Task requirements:
Collect every line below that contains the word "pixels".

The data:
• • •

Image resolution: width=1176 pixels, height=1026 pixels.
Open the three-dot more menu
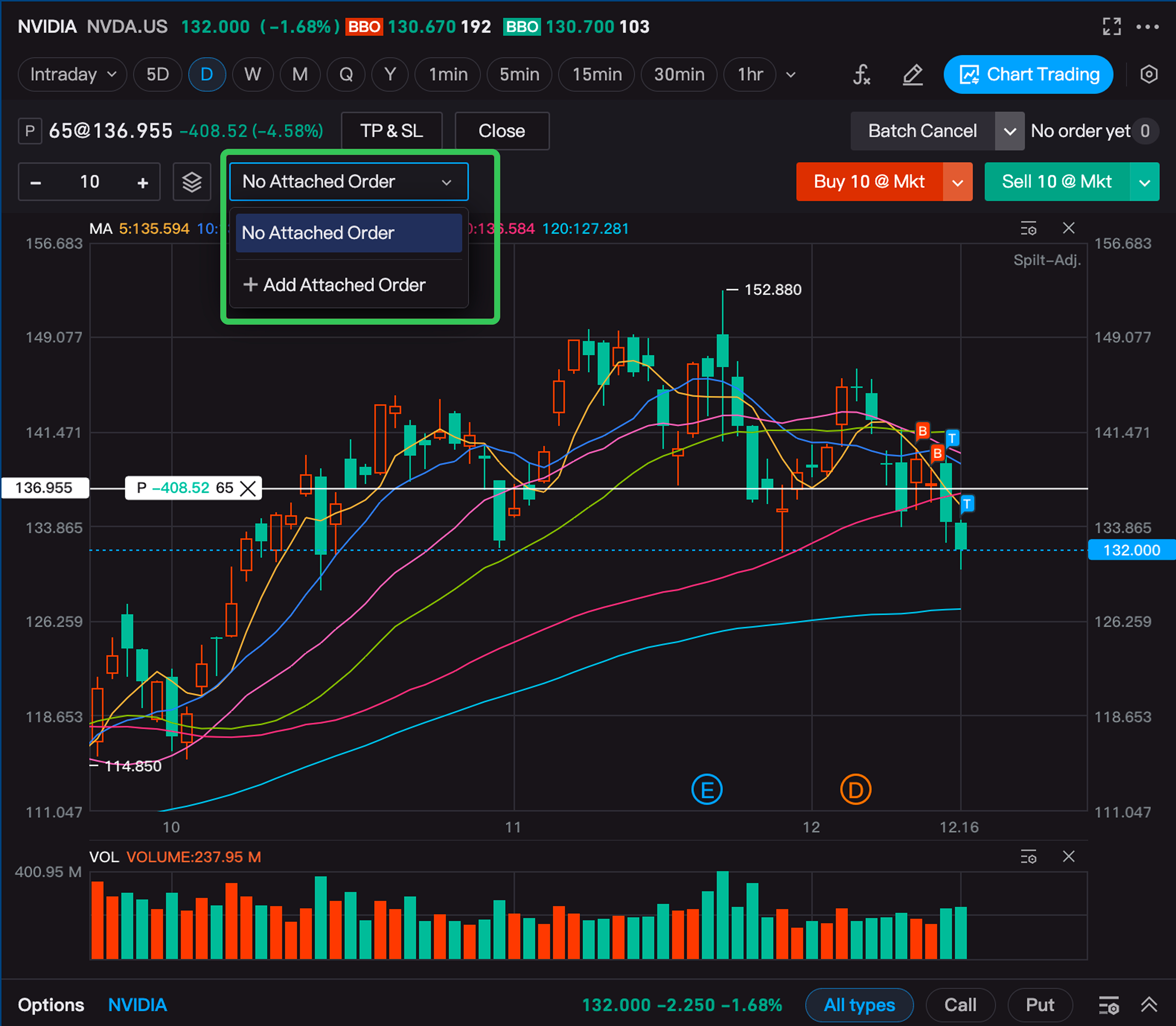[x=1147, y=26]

• • •

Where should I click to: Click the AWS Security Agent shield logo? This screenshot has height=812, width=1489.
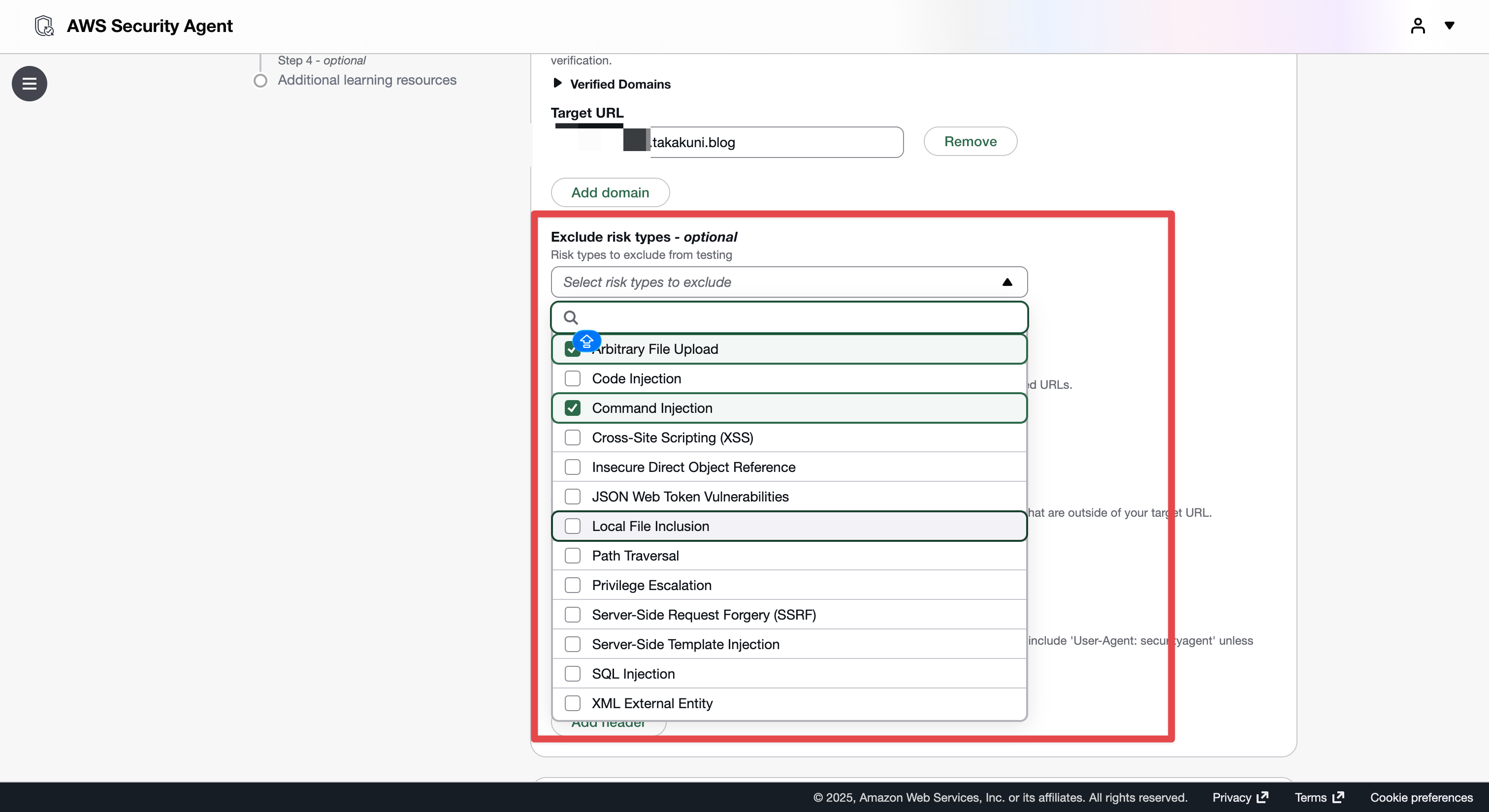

• • •

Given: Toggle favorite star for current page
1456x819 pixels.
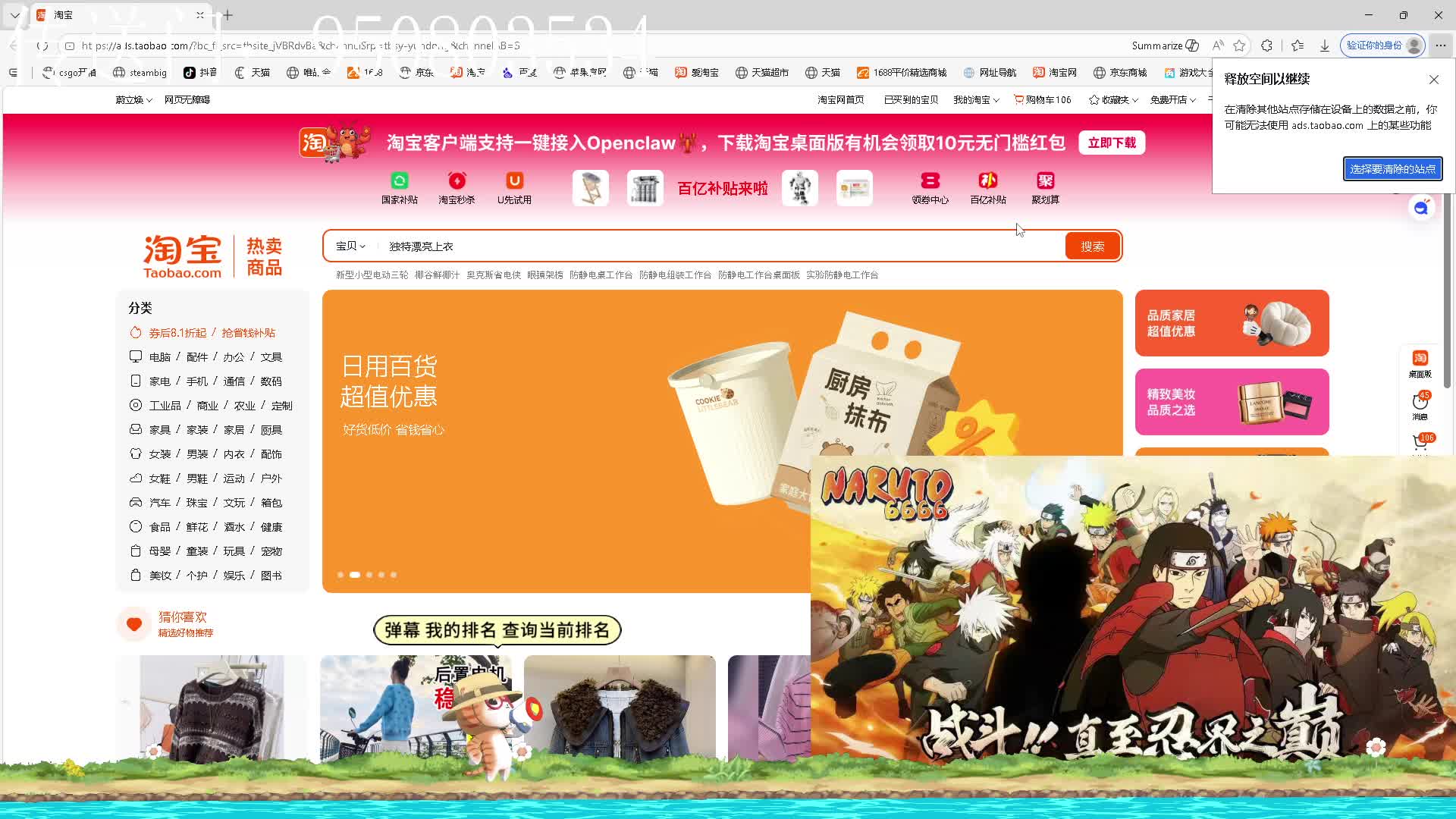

• • •

Solution for this task:
Image resolution: width=1176 pixels, height=1026 pixels.
1456x819 pixels.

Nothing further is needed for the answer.